Did votes for HB2, budget play a role in veteran NC Democrat’s defeat?

A long-serving moderate Democrat in the N.C. House lost his primary Tuesday after facing a challenge from the left in a dramatically reshaped district.

Rep. Elmer Floyd, D-Cumberland, was unseated by Kimberly Hardy, a first-time candidate and professor of social work at Fayetteville State University. She won 54% of the vote and will now face Republican Diane Wheatley, a former Cumberland County commissioner and school board member, in what’s expected to be a competitive race.

While Floyd has faced criticism for voting for House Bill 2 — although he later supported the partial repeal compromise — Hardy made LGBT rights a key component of her campaign, garnering an endorsement from the advocacy group Equality NC.

And while Floyd was one of three House Democrats who voted for the budget bill last June, Hardy has stressed her support for Medicaid expansion, the key sticking point in budget negotiations. Floyd has said he initially supported the budget because of the millions of dollars for Cumberland County projects. But Hardy said if there’s a trade-off, Medicaid expansion is a more important goal.

We focused on a very positive, progressive agenda,” Hardy told the NC Insider after her win. “We weren’t ever really running an anti-Floyd campaign.”

Floyd, a retired local government worker who has served in the House since 2009, did not return a call seeking comment on the election results. He focused his re-election campaign on his efforts to bring more jobs to Fayetteville and help more people expunge old criminal records.

Both candidates raised and spent a relatively modest amount of money in the primary. Campaign finance records show Floyd raised $36,200, most from it from PACs and other political committees. He only spent $10,600 through mid-February.

Hardy raised $18,200, with more than $10,000 coming from Dean Debnam and his wife Sesha of Raleigh. They own Public Policy Polling and other companies and often get involved in Democratic Party primary contests, typically favoring candidates with a more liberal or progressive agenda than their opponents.

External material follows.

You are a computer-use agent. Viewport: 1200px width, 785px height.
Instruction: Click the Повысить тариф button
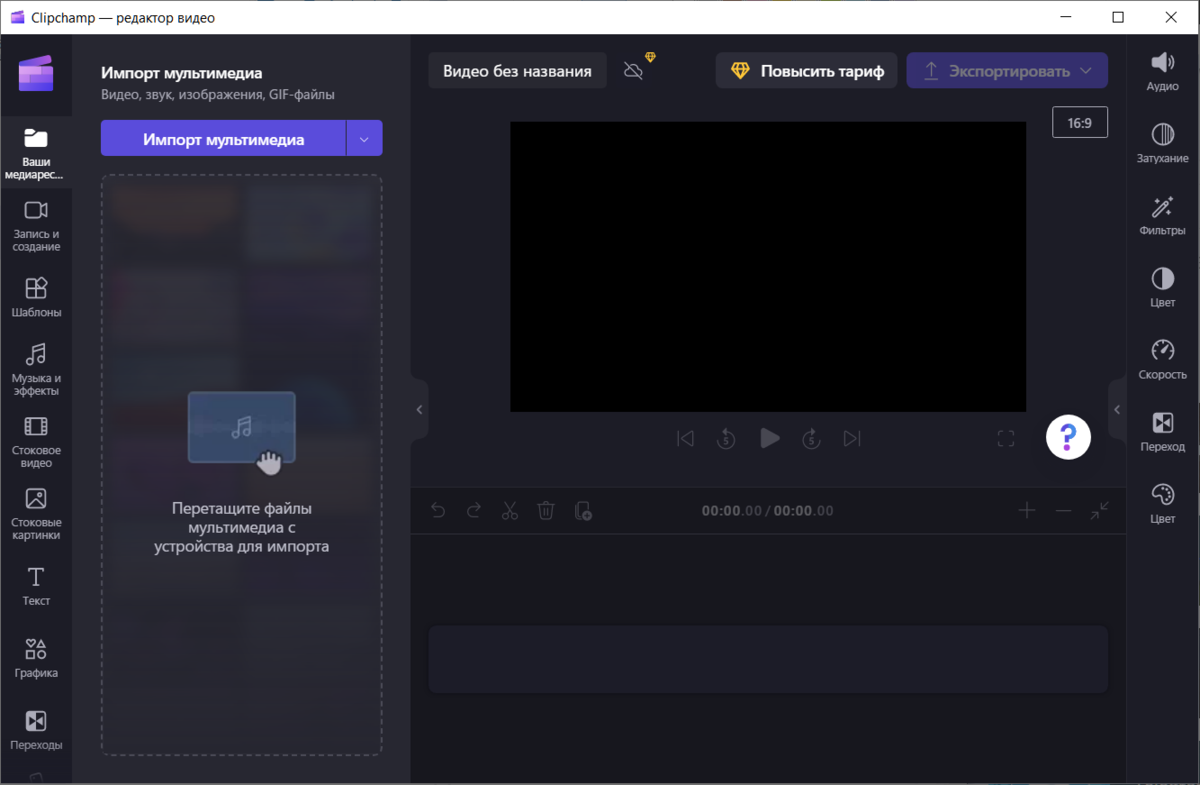coord(806,70)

Hardy says she’s never met the Debnams.

Without much of an advertising budget, Hardy said she ran a grassroots campaign of attending community events, meeting voters and promoting her message on social media.

You can’t know anybody until you’ve gone out into the community,” she said.

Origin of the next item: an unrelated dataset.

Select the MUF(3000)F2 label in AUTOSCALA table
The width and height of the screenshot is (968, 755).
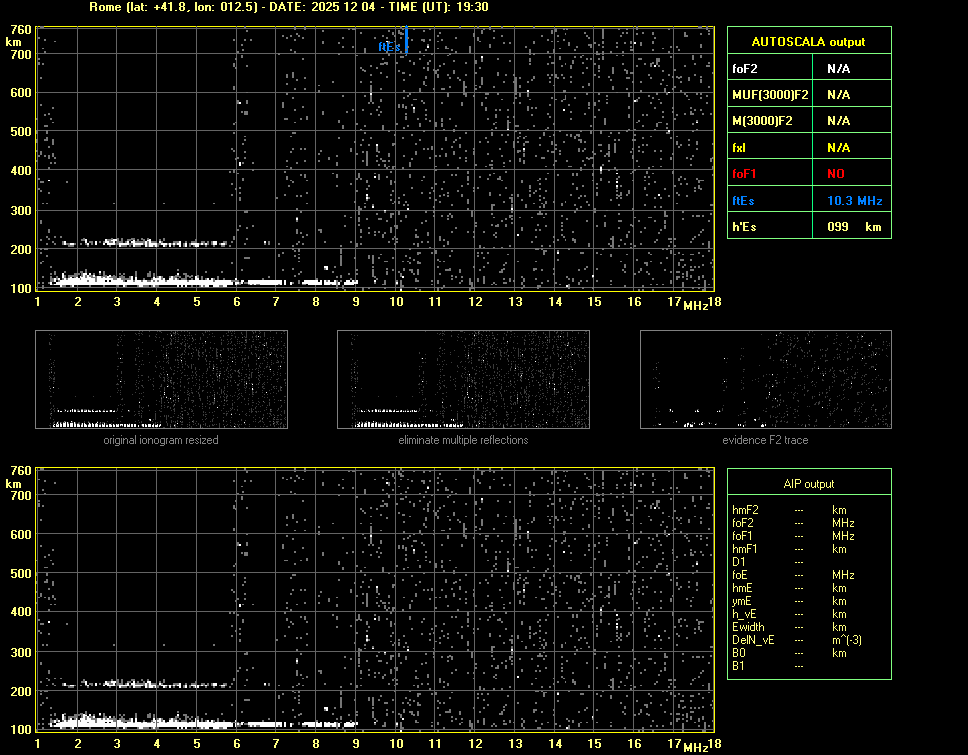[x=770, y=95]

Many of the voters Hardy met were unaware that legislative districts had been redrawn and they’ll no longer be represented by Rep. Billy Richardson, D-Cumberland.

In a move that Floyd and Richardson both opposed, Floyd’s district was reshaped from a mostly urban district centered around northern Fayetteville to a much larger, more urban district that extends from downtown Fayetteville through eastern Cumberland, including small towns like Linden and Falcon. Floyd ultimately won in some of the precincts that were in his old district.

Floyd was one of only two incumbent legislators who lost their seats in Tuesday’s primary.

The other was less surprising: Sen. Eddie Gallimore, R-Davidson, fell short to a fellow legislator who challenged him, Rep. Steve Jarvis, R-Davidson.

All other incumbents who faced primary challengers survived, including other moderate Democrats like Rep. Michael Wray, D-Northampton, Richardson and Rep. Howard Hunter, D-Hertford.